* Data:
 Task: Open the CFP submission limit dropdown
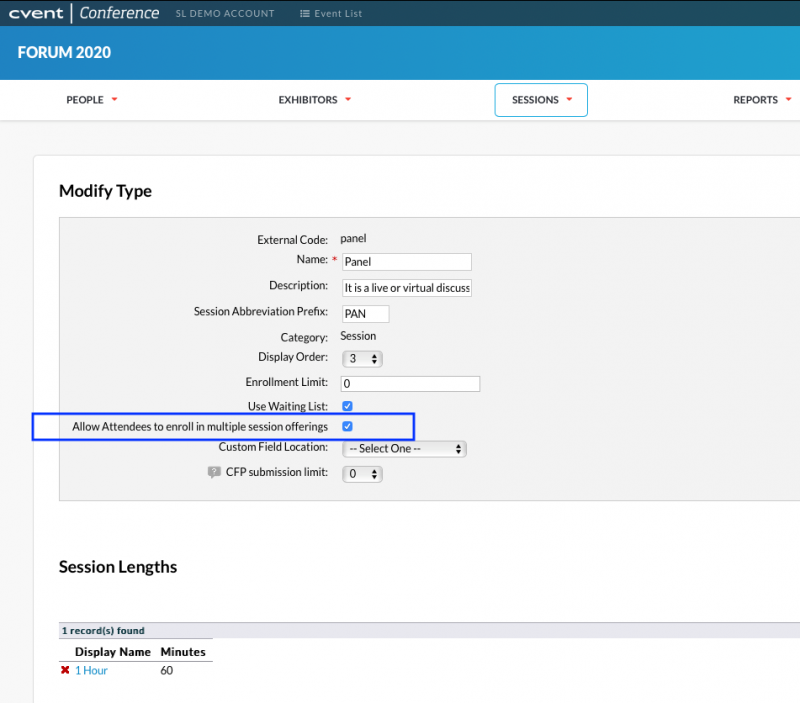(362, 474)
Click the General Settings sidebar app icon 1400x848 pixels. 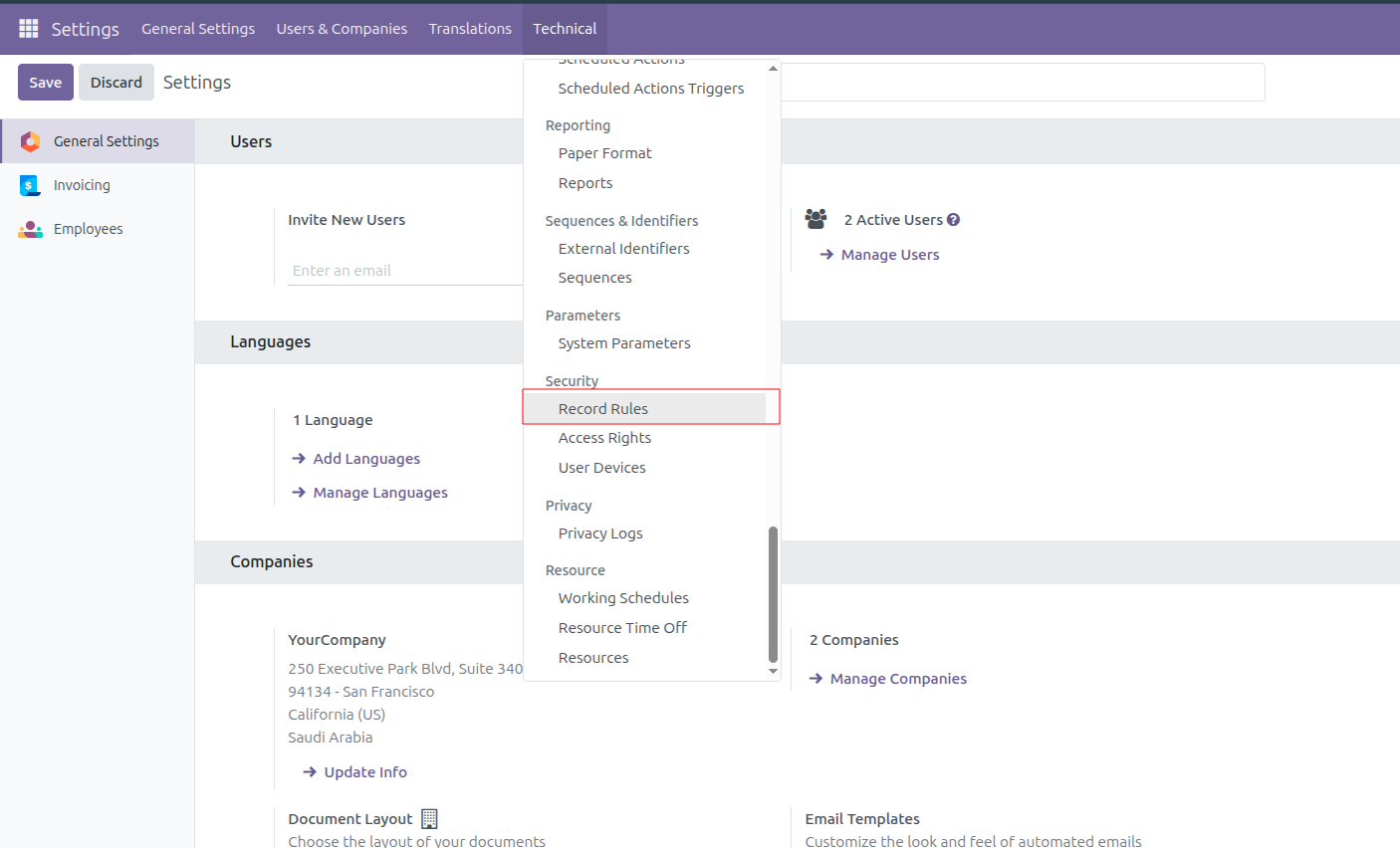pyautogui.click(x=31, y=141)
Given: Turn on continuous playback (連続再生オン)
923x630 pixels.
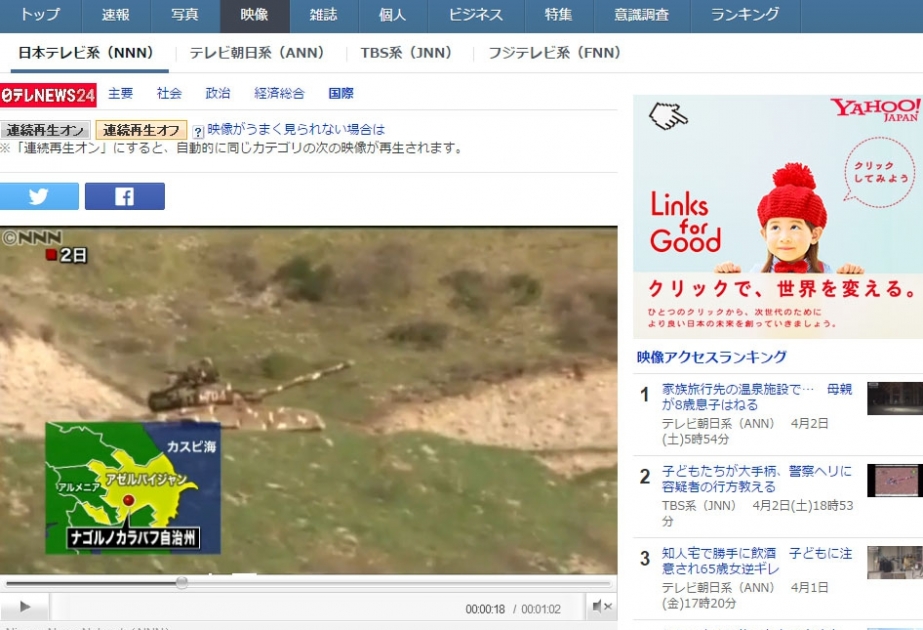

* What is being asked:
The answer must be an exact copy of the lines from the one containing "Given: Turn on continuous playback (連続再生オン)" through the last line of the records, with no pictures included.

* Task result:
Given: Turn on continuous playback (連続再生オン)
923x630 pixels.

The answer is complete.